§ Exercise description:
Could you copy out the rows below word for word, beginning at the line that has "Image resolution: width=666" and stopping after the line that has "[x=212, y=223]"?

§ Entries:
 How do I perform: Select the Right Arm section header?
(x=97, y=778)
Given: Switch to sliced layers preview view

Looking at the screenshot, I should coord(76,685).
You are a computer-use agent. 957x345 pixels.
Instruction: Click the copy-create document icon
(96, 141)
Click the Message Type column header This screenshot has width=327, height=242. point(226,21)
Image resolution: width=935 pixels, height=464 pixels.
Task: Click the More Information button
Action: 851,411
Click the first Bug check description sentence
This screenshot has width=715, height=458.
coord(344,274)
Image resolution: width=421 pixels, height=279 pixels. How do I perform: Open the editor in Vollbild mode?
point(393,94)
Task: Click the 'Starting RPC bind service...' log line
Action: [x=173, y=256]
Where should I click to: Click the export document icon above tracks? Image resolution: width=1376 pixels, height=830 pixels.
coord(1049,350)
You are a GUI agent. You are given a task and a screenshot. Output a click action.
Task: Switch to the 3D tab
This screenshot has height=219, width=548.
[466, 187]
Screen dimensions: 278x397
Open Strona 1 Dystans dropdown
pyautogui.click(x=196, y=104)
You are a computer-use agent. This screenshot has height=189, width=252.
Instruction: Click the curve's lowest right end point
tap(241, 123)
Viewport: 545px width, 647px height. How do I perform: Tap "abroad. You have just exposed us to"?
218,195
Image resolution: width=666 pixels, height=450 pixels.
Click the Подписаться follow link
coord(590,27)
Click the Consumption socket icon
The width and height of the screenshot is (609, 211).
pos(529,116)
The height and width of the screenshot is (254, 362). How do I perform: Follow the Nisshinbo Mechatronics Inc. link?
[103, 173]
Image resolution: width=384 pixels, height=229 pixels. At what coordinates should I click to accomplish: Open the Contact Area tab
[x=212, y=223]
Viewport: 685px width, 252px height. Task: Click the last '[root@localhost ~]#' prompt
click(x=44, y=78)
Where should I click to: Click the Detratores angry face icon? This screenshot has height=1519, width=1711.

§ Result of this task:
Image resolution: width=666 pixels, height=450 pixels.
Click the Подписаться follow link
coord(590,27)
Click the Consumption socket icon
The width and height of the screenshot is (609, 211).
pos(529,116)
The height and width of the screenshot is (254, 362). How do I perform: Follow the Nisshinbo Mechatronics Inc. link?
[103, 173]
Image resolution: width=384 pixels, height=229 pixels. At what coordinates should I click to accomplish: Open the Contact Area tab
[x=212, y=223]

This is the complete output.